Word Count using TPIPE

#1
There was a recent post asking for a Word Count command.

Using TPIPE, I can count the number of lines in a file. Example;
Code:
echo %@execstr[tpipe /input=mytextfile.txt /grep=5,0,0,0,1,0,0,0,"[^ \t\r\n]*"] lines
Is it possible to use TPIPE to count the number of words in a file?

I was looking at the /simple=40 option, that creates a word list, but when I did;
Code:
%@execstr[tpipe /input=mytextfile.txt /simple=40]
it just gave me the first word in the text file.

I was thinking that the list could be output to a temporary file, and then use @lines[temporaryfile] to get the word count. I'm sure that TPIPE can somehow do all of this, not just sure how.

Joe
 
#3
...and here's a quick little batch file to obtain the word count of a text file, and store the word count in the _wc environment variable;
Code:
:: wc.btm
@setlocal
@echo off
iff %# eq 0 then
  echo USAGE: wc.btm yourtextfile.txt
  quit
endiff
iff exist %1 then
  set output=%@unique[]
  tpipe /input=%1 /simple=40 /output=%output
  set _wc=%@inc[%@lines[%output]]
  if exist %output del /q %output
  echo The word count of %1 is in the variable _wc
else
  echo %1 does not exist
endiff
endlocal _wc
Now, when I used the wc.exe inside my Cygwin Terminal, it gave me a word count of 914 on a text file that I used for testing.

The wc.btm file returned a word count of 886 words.

Does TPIPE count words differently than wc.exe?

Joe
 
#5
One of these days, someone has to create a .CHM file of all the plugins available....

Using words from your plugin, it said that my test file had;
Code:
  873 words total, 392 unique, 88 proper.  914 runs of non-blanks.
  11 sentences total:  10.  0!  1?  Average sentence 14.8 words.
  9 paragraphs, 112 titles.  Average paragraph 1.2 sentences.
  364 lines total, 201 not blank; the longest had 78 characters.
  9521 characters in 9521 bytes (OEM, prewrapped).
I like the _words internal variable, which, of course, returned 873.

If I use the Word/Line Count option from within VIEW, I get 903 words.

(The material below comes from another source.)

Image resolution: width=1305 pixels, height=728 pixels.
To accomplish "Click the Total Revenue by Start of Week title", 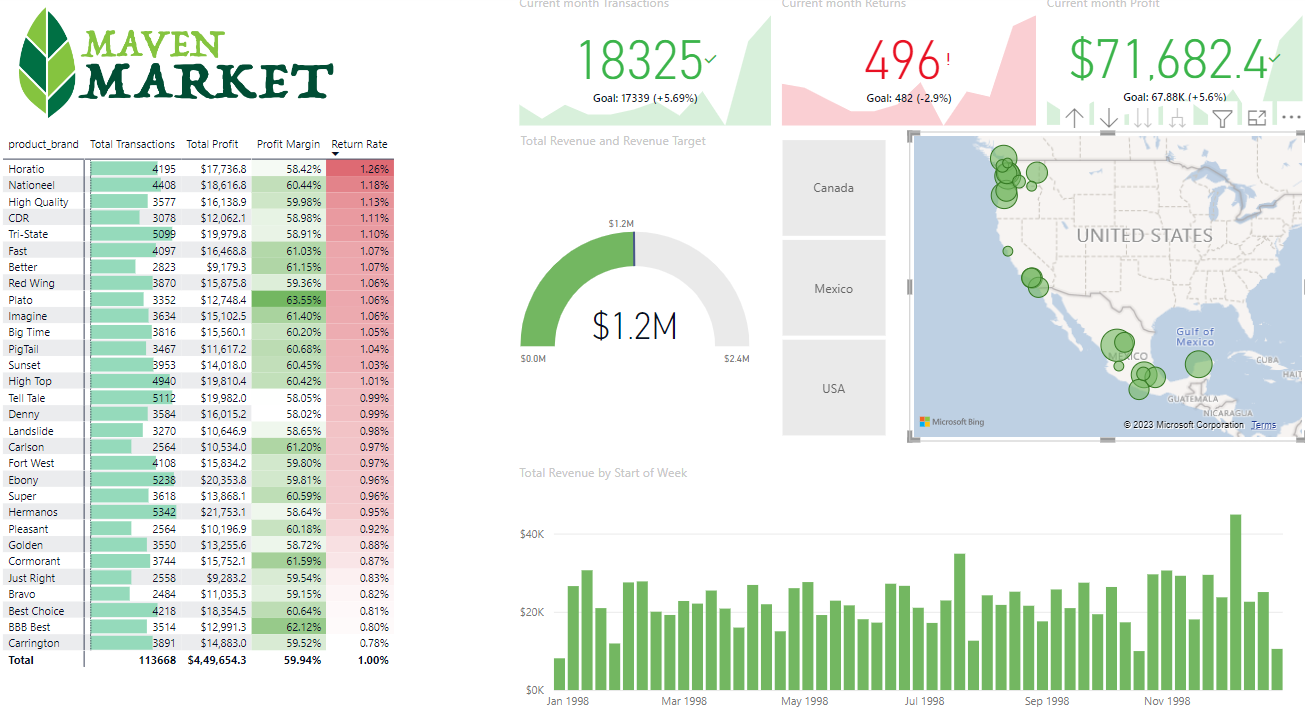I will click(603, 472).
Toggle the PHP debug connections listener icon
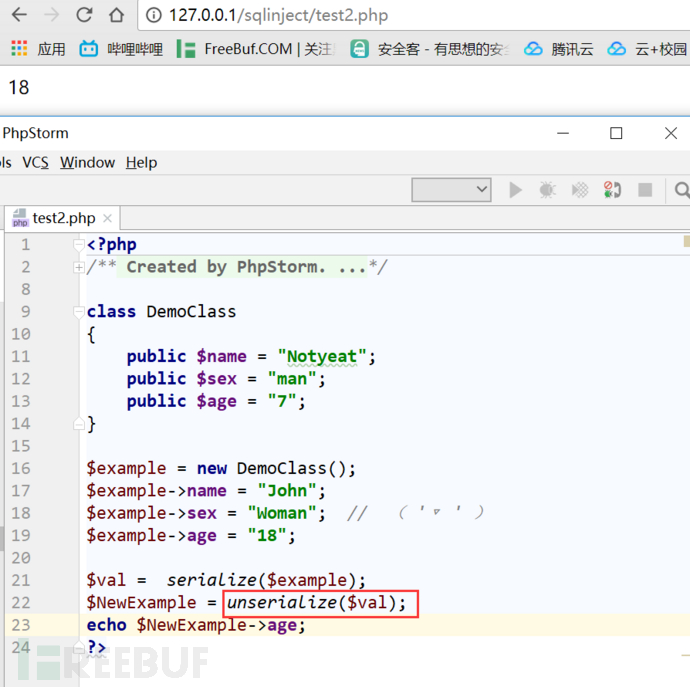This screenshot has width=690, height=687. point(612,190)

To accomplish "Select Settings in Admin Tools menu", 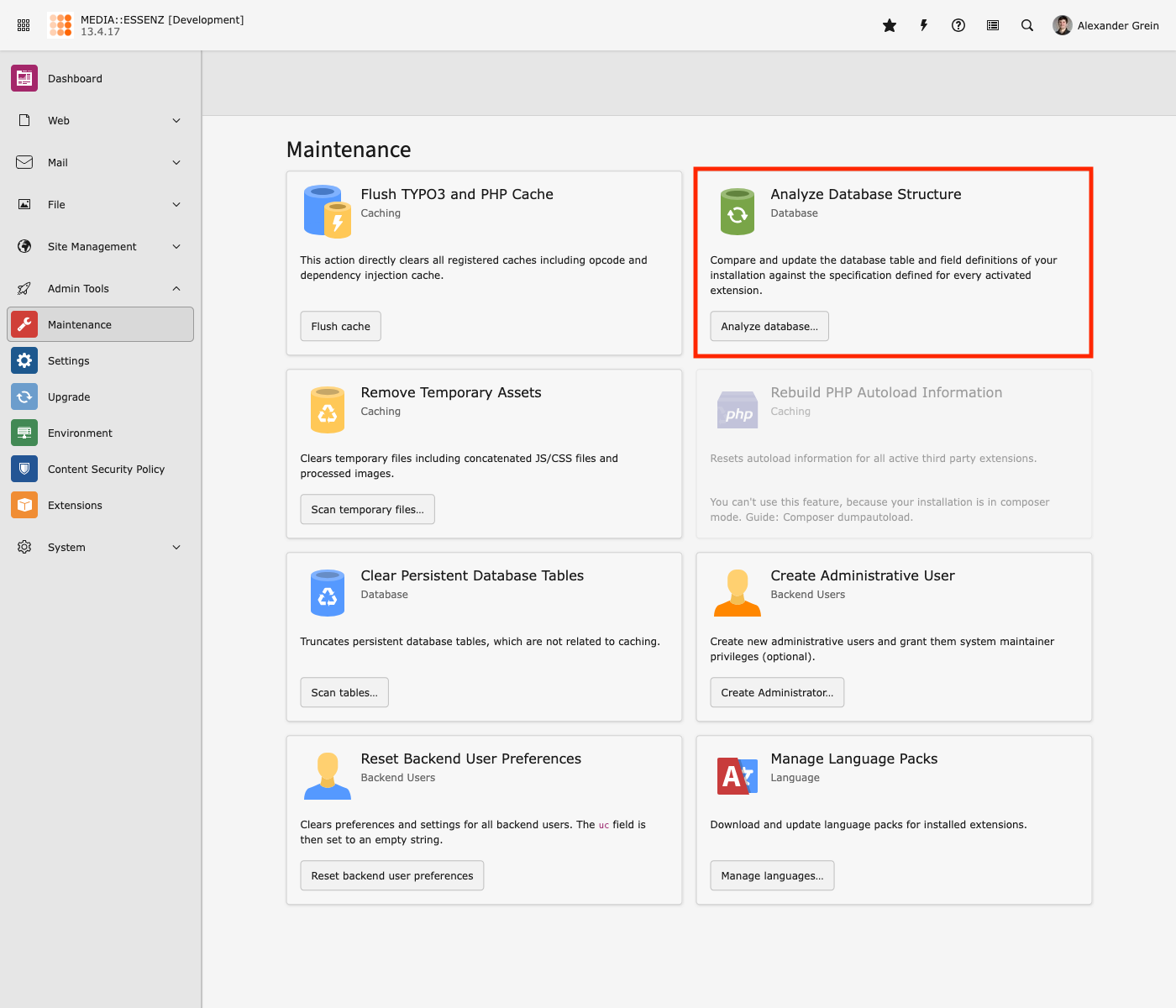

So, four different ways to count words in the same file, and four different values returned;
Code:
wc.btm - 886
wc.exe - 914
_words - 873
view - 903
Joe
 
#7
The _WC internal variable (displayed as "runs of non-blanks" in the command's output) is intended to return the same value as the Unix wc command. (You can use it in loo of that utility, yuk yuk.)
Your _wc gave me the same results as my wc.btm. Then it dawned on me...

I had to unset the _wc from my wc.btm so that I could use the _wc from your plugin.

Well, your _wc returns 914, same as the cygwin wc.exe

Winner!

Joe
 
#9
Why not TPIPE with both?

Code:
/simple=40 /grep=5,0,0,0,1,0,0,0,"[^ \t\r\n]*"
It ought to work but I couldn't get an accurate count on a file.

Code:
v:\> echo My dog has fleas.^nMy cat has fleas. | tpipe /simple=40 /grep=5,0,0,0,1,0,0,0,"[^\s\t\r\n]*"
8
 
#10
Why not TPIPE with both?

Code:
/simple=40 /grep=5,0,0,0,1,0,0,0,"[^ \t\r\n]*"
Thanks Vince. That makes my batch file cleaner;
Code:
:: wc.btm
@setlocal
@echo off
iff %# eq 0 then
  echo USAGE: wc.btm yourtextfile.txt
  quit
endiff
iff exist %1 then
  set _wc=%@execstr[tpipe /input=%1 /simple=40 /grep=5,0,0,0,1,0,0,0,"[^\s\t\r\n]*"]
  echo The word count of %1 is in the variable _wc
else
  echo %1 does not exist
endiff
endlocal _wc
It still returns a word count of 886. The plugin that Charles provided returns the same result as the Cygwin wc.exe, so I'm going to stick with that.

That is, unless, TPIPE can be made to return a word count of 914 on my test file.

Joe
 
Last edited:
#11
After more experimenting, it seems that TPIPE's "/simple=40" is totally inappropriate (IMHO, anyway). Apparently, it considers only a-z, A-Z, 0-9, and '-' as "word characters". That will rarely agree with any version of WC.EXE that I've seen.